Один из обозных, тот, что более других жалел и сочувствовал Месяцу, дернул его за рукав:

– Послушай, брат, что иноки говорят.

Монахи же крестились и божились в том, что все, сказанное ими, правда: бывает, многих узников на зиму выпускают из подземелий и келий, дабы не забыли они, что есть, кроме гроба их, небо и земля, и чтобы имя свое человеческое не забыли в черном теле, не сдвинулись разумом. Выпускают их без опаски, ибо об эту пору даже не всякая птица достигнет большой земли, а уж человек и подавно не убежит. Но на деле случалось – убегали. Не без помощи, конечно. И не только зимой. Пробовали многие, однако удавался побег лишь безвинно осужденным, потому что сама Богородица заступалась за них. Явится к узнику босая, простоволосая, одетая во все серое, возьмет его за руку, будто малого ребенка, и увлечет за собой – хоть из леса или с горы, хоть из церкви, хоть из-под замка или из-под земли, хоть из железа, через огонь и лед. Ей нет преград… И приведет избранного на берег, и вдруг обратится там большой иконой – более человеческого роста, и, подхватив узника, увезет его за море. Ни бури не устрашится, ни плавающих льдов-торосов, ни водоворотов – плывет себе заступница, ладья-икона, чудо из чудес!… Так, говорят, и Артемий убежал, бывший настоятель Троицкого монастыря, осужденный собором за еретичество. Но не еретик, видно, был Артемий… Еще сказали монахи, что уже лет пять как работают в Соловках лучшие новгородские иконные доброписцы – Гаврило Старой, Илья и Крас. И икон написали они многое множество, искус большой имеют в сем деле – каждая икона их дорого стоит. А тут прошел слух, что и им, изографам-умельцам, довелось Богородицу Соловецкую увидать, – где и как, неизвестно, но явилась та икона новгородцам. И это правда, ибо вдруг попритихли, приуныли знаменитые новгородцы и три недели не притрагивались к кистям. Удивлялась братия, видя такое дело, подумывали иноки – не прихворнули ли живописцы, да Крас ихний однажды обмолвился – видели! Богородицу видели!
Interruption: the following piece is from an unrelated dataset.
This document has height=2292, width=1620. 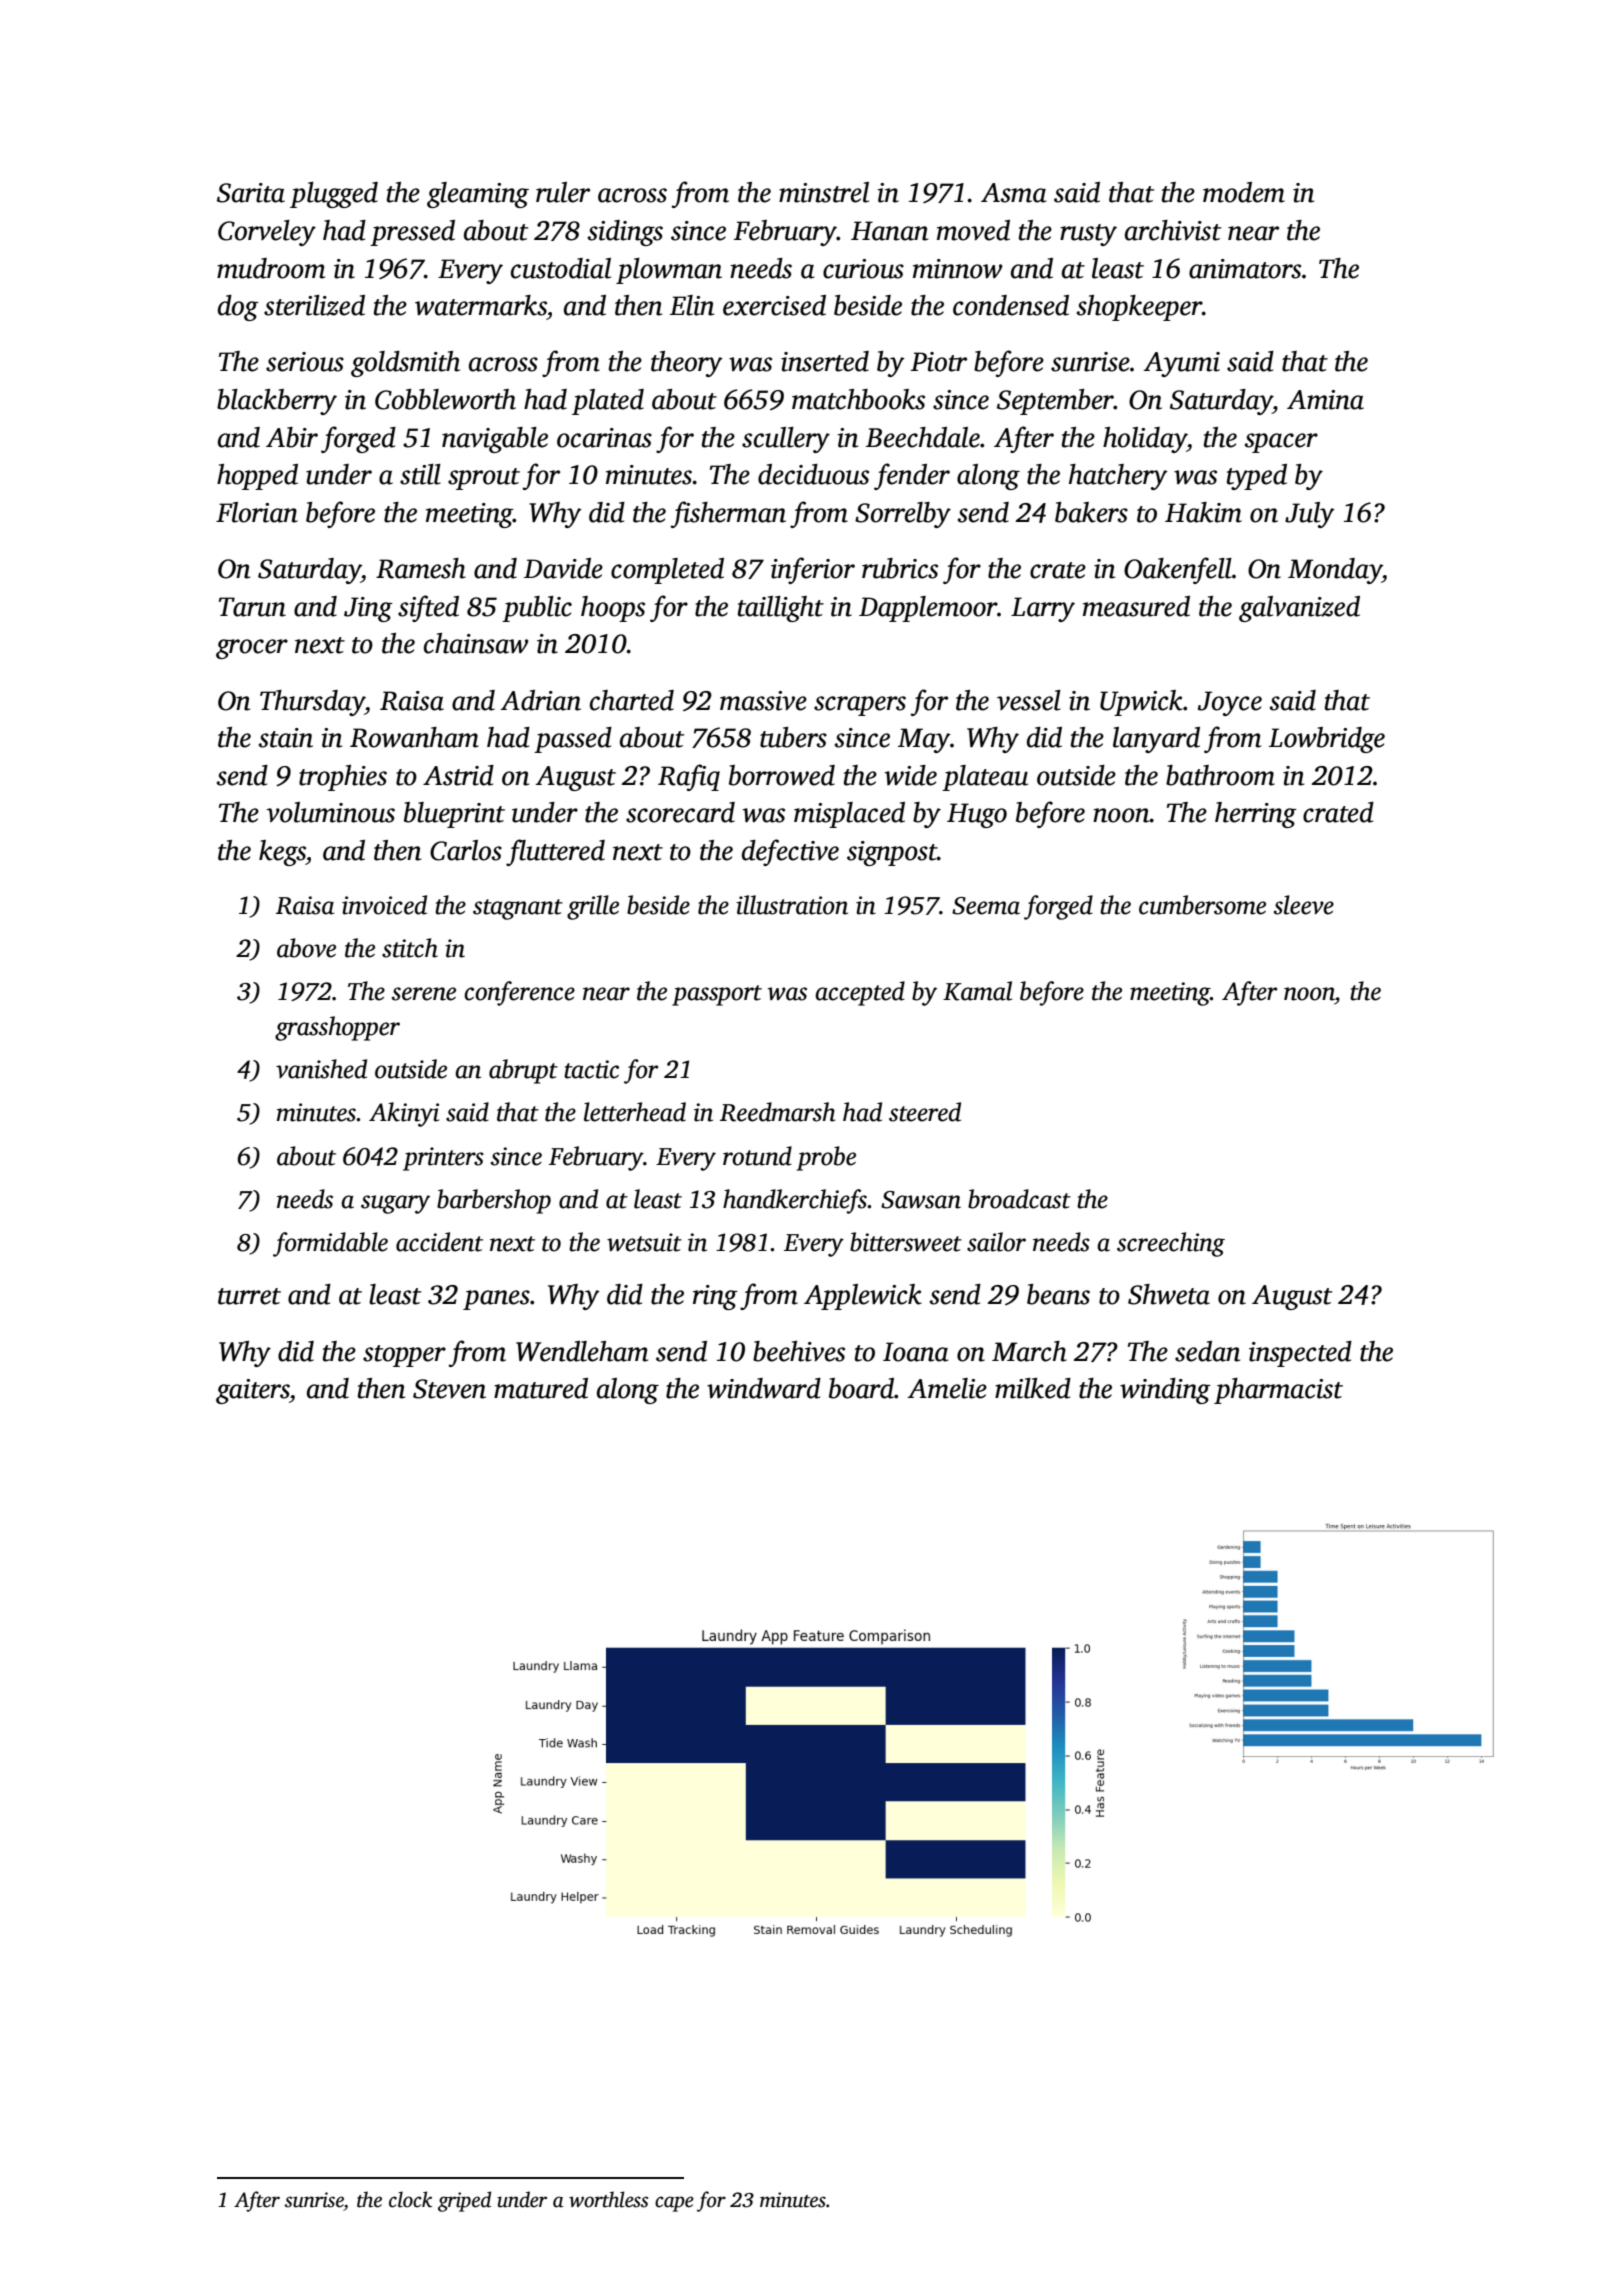 What do you see at coordinates (252, 649) in the document?
I see `grocer` at bounding box center [252, 649].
И в умении своем засомневались, так как та икона, что им предстала, была вроде бы и не икона, а сама собой живая Богородица. С другой стороны присмотрелись – вроде, икона, только очень тонкой кистью писана, и велик творец мастерством и любовью вдохновил ее, дал жизнь и отошел. Потрогать захотели икону живописцы, а она не далась в руки, исчезла…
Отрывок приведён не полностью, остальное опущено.